**Given problem**
Locate each line below that contains the word "under", matching case exactly, and copy those lines out in full.

**Source records**
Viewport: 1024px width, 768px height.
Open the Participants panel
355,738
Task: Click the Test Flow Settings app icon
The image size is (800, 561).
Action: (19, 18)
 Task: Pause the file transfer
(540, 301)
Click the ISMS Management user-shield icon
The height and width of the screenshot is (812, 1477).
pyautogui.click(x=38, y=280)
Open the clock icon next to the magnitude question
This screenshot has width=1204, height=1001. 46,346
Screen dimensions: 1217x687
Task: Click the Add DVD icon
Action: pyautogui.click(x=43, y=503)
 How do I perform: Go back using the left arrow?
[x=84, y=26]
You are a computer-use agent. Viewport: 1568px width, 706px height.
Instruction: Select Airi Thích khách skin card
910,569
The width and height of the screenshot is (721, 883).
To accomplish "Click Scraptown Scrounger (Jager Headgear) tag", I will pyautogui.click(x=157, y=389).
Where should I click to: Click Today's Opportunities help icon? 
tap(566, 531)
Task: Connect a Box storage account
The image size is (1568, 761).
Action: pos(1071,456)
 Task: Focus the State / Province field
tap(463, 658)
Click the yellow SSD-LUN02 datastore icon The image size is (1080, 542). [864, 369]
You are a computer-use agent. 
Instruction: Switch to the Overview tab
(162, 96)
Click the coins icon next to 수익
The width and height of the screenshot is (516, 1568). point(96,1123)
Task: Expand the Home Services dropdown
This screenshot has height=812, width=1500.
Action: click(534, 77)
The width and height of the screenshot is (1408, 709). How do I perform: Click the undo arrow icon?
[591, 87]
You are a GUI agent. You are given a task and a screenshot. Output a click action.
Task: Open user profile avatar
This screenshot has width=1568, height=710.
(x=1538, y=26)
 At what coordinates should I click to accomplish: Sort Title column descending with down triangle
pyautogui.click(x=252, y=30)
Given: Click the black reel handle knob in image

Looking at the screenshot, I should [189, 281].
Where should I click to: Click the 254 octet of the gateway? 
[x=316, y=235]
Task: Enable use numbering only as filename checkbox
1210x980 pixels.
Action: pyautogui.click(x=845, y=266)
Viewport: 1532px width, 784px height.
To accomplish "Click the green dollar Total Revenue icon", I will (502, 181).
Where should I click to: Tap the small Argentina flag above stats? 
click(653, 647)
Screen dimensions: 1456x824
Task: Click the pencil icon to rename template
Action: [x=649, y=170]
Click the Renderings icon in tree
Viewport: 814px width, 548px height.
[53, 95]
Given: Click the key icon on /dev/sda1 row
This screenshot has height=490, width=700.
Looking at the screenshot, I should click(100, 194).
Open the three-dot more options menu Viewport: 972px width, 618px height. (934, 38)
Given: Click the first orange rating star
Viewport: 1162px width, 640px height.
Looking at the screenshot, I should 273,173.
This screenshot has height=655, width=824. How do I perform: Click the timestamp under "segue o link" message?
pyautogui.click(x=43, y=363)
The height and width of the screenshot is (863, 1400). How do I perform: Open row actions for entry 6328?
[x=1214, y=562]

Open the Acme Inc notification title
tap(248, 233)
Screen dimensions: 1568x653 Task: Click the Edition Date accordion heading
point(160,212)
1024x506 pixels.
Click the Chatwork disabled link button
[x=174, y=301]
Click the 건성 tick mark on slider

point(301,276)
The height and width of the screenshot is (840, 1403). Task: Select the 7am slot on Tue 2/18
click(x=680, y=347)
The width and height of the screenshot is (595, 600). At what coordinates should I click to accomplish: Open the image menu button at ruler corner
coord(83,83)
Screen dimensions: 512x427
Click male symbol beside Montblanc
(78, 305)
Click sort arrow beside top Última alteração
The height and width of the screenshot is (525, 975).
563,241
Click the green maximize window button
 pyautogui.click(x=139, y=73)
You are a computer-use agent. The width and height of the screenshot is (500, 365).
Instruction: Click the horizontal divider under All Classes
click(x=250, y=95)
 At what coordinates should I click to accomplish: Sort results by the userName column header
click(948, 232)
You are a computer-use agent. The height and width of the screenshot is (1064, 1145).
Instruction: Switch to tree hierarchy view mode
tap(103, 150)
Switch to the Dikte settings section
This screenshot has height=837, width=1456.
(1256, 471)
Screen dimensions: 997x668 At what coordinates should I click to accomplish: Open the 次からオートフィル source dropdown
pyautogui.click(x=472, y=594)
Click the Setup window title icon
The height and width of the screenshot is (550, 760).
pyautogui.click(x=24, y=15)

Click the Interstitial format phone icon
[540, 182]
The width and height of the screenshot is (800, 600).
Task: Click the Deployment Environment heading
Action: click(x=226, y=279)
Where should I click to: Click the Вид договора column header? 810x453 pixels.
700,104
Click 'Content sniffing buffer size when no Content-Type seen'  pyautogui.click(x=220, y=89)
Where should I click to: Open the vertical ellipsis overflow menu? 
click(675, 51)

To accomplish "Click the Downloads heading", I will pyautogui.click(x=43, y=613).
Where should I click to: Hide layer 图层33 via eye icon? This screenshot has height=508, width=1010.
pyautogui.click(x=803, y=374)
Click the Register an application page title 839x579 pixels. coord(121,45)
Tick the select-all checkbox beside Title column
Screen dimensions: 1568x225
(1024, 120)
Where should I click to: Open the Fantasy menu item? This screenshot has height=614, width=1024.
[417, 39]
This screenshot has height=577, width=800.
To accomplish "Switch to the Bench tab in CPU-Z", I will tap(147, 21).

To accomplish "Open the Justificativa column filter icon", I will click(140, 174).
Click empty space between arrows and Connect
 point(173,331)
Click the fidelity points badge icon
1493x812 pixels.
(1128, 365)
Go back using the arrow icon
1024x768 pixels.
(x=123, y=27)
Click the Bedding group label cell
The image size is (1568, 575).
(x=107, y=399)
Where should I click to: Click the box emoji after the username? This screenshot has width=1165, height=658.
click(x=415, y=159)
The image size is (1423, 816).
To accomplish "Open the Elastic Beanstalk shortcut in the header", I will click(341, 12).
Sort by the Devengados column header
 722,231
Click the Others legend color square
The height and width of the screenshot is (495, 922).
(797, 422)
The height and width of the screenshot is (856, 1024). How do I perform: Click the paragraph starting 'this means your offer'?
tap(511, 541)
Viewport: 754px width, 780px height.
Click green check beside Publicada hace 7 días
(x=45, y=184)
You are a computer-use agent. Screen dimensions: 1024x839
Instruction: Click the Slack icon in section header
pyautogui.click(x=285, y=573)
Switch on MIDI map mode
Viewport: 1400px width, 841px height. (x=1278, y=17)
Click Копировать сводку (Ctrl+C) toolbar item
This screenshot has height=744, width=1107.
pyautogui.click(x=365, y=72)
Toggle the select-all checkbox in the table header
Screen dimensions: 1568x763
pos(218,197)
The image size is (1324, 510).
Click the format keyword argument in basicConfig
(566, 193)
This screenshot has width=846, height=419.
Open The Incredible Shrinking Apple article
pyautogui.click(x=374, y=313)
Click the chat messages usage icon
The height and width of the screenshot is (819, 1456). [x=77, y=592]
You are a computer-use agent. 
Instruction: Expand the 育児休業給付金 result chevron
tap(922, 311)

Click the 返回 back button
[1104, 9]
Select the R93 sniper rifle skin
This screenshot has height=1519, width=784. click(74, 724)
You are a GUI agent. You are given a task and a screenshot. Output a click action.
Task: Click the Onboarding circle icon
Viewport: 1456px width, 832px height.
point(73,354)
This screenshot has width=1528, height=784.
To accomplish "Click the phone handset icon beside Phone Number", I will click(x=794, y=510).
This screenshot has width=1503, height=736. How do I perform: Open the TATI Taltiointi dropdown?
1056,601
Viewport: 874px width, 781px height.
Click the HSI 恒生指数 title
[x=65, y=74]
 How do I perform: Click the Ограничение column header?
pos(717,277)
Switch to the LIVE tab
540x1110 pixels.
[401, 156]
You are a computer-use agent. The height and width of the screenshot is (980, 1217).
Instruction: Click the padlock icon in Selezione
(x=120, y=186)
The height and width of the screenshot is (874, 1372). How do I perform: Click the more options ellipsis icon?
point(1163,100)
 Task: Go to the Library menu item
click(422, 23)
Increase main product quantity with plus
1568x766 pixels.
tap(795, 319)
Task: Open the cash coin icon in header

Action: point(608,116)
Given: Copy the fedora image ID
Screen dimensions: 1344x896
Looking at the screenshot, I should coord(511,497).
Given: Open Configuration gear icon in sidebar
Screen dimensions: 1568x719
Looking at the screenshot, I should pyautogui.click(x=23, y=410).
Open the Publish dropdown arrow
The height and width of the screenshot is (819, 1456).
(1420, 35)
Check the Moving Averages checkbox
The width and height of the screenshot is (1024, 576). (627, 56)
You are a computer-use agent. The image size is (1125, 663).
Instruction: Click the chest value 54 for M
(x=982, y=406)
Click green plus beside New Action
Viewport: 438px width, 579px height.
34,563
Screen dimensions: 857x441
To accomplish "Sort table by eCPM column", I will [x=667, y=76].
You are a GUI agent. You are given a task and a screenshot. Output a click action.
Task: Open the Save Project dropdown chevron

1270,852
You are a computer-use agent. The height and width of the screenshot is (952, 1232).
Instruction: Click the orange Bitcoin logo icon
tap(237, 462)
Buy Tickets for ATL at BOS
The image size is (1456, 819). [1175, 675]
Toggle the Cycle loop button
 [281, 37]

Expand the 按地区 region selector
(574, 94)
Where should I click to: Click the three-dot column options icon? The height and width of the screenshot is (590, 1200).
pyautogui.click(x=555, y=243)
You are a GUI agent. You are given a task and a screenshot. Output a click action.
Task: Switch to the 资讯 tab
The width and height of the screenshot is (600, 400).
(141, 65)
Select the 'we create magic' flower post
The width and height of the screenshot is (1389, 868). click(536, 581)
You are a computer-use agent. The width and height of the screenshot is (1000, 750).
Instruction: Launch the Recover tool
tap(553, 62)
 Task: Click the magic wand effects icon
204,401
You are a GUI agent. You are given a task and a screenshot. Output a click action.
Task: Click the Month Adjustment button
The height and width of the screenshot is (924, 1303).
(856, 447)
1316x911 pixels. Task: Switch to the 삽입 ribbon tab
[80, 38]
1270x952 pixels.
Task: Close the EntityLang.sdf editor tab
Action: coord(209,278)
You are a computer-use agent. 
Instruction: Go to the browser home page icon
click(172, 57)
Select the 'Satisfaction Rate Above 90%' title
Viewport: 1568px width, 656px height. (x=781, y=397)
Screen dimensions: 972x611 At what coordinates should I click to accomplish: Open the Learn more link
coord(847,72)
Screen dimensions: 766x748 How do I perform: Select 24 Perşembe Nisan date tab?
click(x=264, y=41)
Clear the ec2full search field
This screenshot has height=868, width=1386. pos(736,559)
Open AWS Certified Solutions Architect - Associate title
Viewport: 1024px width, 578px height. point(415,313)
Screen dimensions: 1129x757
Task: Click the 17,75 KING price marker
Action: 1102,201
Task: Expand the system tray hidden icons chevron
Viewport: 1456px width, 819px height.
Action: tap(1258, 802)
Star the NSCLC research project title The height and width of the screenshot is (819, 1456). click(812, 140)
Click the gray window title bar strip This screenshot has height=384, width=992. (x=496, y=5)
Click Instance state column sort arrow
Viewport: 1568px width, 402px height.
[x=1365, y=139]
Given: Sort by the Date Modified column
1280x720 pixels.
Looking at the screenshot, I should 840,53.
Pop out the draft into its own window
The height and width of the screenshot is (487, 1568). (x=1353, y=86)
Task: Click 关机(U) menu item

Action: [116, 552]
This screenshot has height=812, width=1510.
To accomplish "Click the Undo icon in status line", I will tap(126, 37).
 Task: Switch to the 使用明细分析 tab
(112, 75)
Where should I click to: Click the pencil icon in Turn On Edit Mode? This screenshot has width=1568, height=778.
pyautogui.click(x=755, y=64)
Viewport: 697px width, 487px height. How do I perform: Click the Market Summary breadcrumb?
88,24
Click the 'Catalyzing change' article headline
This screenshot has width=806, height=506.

**Solution**
This screenshot has height=655, width=824. How do I perform: Click the timestamp under "segue o link" message?
Instruction: Click the horizontal divider under All Classes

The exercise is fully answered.